Study questions:
A. Write out the part of the Stockscores rules that begins at the words "2. Don't Consider" and stops after "evidence of this.".
B. List the heading of each numbered rule in the Stockscores rules.

Text under study:

Tuesday, 12/25/2001 6:36:03 PM

Tuesday, December 25, 2001 6:36:03 PM

Post# of 54401
Stockscores rules (from an email)

1. There Are No Blue Chips - once upon a time, the largest
companies
in the world could be trusted to grow and prosper, and investors could
count on a return on their investment. This year, Enron, the sixth
largest
company in the US, went bankrupt. General Electric, the largest company
in
the world at one time has lost half of its value from earlier in the
year,
Nortel, the largest company in Canada, is now about 80% lower than
where it
started 2001. Have no faith in established names.

2. Don't Consider Stocks with a Sentiment Stockscore of less than
60 -
this simple rule would have kept you out of the balance of the
downslide of
this years many disaster stocks. Take a look at 24 month charts for
companies like Yahoo (YHOO), Lucent (LU), AT&T (T) or Nortel (T.NT, NT)
for
evidence of this.

3. The Stock Market is Not Fair - access to information is not the
same for all investors; there is always someone who knows more than the
rest of us and they have an advantage. To be successful, you have to
use
the tools and methods of Stockscores.com to determine what the well
informed are doing in the market.

Data shown:
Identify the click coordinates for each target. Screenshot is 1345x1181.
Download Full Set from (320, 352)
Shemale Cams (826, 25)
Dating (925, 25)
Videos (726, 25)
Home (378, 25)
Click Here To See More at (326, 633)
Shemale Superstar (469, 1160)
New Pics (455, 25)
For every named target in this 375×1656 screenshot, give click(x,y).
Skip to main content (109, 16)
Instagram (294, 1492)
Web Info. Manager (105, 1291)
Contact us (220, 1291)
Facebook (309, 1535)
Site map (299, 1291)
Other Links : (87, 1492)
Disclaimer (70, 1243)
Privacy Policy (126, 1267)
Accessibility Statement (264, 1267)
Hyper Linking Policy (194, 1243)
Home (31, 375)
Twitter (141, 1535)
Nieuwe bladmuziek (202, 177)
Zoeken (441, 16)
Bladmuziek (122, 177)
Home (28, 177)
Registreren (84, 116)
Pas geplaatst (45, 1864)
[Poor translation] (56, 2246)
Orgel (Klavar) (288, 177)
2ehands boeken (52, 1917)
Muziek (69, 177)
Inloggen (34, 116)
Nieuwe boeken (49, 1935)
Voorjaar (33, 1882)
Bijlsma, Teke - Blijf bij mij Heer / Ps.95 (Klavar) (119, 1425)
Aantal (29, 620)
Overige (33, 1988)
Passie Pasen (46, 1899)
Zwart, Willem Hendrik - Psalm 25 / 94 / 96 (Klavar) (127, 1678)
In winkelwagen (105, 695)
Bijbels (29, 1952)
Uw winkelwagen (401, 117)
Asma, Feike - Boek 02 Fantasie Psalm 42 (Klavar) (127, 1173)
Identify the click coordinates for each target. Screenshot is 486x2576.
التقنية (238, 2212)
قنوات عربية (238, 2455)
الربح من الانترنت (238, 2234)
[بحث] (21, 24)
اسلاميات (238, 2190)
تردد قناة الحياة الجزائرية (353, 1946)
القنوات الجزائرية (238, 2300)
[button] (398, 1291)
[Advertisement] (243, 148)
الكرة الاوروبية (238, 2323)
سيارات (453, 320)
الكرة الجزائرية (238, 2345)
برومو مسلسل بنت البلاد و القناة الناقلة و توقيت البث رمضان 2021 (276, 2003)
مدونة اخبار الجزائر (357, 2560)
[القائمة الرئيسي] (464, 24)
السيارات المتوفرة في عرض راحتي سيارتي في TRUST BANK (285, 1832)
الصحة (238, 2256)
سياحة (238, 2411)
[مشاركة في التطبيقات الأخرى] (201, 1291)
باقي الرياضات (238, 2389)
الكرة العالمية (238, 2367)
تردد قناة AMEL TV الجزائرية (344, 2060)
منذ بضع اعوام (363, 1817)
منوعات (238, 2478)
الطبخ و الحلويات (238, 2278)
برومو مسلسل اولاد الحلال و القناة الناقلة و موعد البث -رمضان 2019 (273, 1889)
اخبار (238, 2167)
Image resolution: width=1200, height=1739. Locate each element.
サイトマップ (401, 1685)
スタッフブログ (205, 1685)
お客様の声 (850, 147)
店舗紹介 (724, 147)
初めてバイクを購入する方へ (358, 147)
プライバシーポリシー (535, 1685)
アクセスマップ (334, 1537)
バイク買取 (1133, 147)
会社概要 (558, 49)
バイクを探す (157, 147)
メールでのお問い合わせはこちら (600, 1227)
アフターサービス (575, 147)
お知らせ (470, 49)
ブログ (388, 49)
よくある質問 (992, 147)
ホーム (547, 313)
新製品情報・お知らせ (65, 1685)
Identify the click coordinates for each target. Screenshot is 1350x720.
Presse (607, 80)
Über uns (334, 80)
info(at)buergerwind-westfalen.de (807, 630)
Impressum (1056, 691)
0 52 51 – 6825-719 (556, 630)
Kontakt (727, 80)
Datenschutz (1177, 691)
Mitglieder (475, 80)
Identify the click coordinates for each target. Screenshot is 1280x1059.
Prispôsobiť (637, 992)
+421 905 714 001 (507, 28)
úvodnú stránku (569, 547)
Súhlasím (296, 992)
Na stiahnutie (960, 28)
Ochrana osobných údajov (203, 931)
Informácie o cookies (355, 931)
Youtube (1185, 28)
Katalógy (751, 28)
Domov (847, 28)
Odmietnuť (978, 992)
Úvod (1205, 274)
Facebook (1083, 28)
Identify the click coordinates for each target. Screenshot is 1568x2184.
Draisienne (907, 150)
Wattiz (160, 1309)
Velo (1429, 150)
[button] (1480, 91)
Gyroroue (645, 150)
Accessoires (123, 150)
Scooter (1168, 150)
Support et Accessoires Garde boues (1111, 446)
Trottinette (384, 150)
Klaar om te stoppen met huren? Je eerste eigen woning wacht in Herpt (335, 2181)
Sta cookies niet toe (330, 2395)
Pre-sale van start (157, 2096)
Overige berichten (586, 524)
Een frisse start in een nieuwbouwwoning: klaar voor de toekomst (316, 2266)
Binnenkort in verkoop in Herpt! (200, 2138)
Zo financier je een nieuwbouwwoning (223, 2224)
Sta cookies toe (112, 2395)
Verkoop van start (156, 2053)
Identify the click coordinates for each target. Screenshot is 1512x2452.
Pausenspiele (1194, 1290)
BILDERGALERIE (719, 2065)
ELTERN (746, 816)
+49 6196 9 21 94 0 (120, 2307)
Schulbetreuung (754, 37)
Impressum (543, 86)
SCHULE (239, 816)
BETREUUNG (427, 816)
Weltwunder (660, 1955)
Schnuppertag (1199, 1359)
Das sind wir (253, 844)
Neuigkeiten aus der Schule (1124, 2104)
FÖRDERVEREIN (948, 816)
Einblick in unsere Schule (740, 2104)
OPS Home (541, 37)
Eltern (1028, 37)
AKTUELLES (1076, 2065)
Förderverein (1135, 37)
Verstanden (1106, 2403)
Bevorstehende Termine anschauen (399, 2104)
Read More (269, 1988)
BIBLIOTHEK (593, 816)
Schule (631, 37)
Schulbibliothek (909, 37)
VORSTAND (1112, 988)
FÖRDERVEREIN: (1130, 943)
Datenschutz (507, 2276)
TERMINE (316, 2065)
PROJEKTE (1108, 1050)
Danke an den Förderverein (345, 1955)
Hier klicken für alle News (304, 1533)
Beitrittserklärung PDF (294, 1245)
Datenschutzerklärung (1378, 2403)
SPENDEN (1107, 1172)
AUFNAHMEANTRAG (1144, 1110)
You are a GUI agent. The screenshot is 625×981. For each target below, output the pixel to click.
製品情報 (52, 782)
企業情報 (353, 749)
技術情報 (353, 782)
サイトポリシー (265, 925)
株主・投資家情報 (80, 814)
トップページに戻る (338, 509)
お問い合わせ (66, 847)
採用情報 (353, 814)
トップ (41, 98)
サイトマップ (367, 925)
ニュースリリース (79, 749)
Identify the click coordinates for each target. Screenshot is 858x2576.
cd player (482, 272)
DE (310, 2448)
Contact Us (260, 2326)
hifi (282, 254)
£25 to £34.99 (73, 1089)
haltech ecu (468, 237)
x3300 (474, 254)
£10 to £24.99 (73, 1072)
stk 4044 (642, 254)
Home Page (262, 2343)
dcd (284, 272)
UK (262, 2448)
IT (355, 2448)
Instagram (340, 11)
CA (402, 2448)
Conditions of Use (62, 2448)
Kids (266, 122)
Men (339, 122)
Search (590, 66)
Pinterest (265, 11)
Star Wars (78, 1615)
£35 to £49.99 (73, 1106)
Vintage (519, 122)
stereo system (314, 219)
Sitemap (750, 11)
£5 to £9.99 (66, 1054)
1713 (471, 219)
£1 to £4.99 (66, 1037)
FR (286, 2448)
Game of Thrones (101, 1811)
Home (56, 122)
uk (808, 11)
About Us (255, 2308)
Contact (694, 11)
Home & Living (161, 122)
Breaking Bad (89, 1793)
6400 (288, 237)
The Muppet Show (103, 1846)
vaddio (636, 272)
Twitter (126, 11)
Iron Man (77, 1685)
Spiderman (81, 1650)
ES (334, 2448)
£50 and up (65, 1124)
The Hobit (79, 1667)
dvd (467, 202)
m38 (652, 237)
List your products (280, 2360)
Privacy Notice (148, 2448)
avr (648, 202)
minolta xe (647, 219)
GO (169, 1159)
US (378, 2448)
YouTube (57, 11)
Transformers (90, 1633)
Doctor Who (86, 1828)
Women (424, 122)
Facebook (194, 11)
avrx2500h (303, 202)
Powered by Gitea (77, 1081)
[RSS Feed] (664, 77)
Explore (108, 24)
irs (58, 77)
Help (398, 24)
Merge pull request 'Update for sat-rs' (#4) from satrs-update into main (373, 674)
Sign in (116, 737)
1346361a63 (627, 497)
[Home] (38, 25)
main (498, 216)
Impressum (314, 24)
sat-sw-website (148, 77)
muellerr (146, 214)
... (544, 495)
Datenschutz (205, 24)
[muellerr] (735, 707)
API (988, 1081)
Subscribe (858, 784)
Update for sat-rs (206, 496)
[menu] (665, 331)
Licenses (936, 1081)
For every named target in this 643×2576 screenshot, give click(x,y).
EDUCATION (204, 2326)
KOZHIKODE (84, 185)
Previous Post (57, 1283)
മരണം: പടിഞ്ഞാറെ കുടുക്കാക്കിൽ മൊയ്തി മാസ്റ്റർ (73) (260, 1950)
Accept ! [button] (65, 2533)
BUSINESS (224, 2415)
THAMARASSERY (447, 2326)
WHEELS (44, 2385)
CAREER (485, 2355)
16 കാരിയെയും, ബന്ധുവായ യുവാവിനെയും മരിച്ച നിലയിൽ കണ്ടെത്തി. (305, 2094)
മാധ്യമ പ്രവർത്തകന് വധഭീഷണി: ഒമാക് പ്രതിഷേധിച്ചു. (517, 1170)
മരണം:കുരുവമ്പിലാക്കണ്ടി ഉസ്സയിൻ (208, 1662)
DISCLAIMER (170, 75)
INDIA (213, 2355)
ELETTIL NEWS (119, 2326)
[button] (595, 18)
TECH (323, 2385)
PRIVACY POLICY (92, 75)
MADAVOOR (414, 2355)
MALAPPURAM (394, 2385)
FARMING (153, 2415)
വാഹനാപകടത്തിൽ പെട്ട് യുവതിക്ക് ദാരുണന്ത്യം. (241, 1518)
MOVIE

Written responses:
A.
2. Don't Consider Stocks with a Sentiment Stockscore of less than
60 -
this simple rule would have kept you out of the balance of the
downslide of
this years many disaster stocks. Take a look at 24 month charts for
companies like Yahoo (YHOO), Lucent (LU), AT&T (T) or Nortel (T.NT, NT)
for
evidence of this.

B.
1. There Are No Blue Chips
2. Don't Consider Stocks with a Sentiment Stockscore of less than 60
3. The Stock Market is Not Fair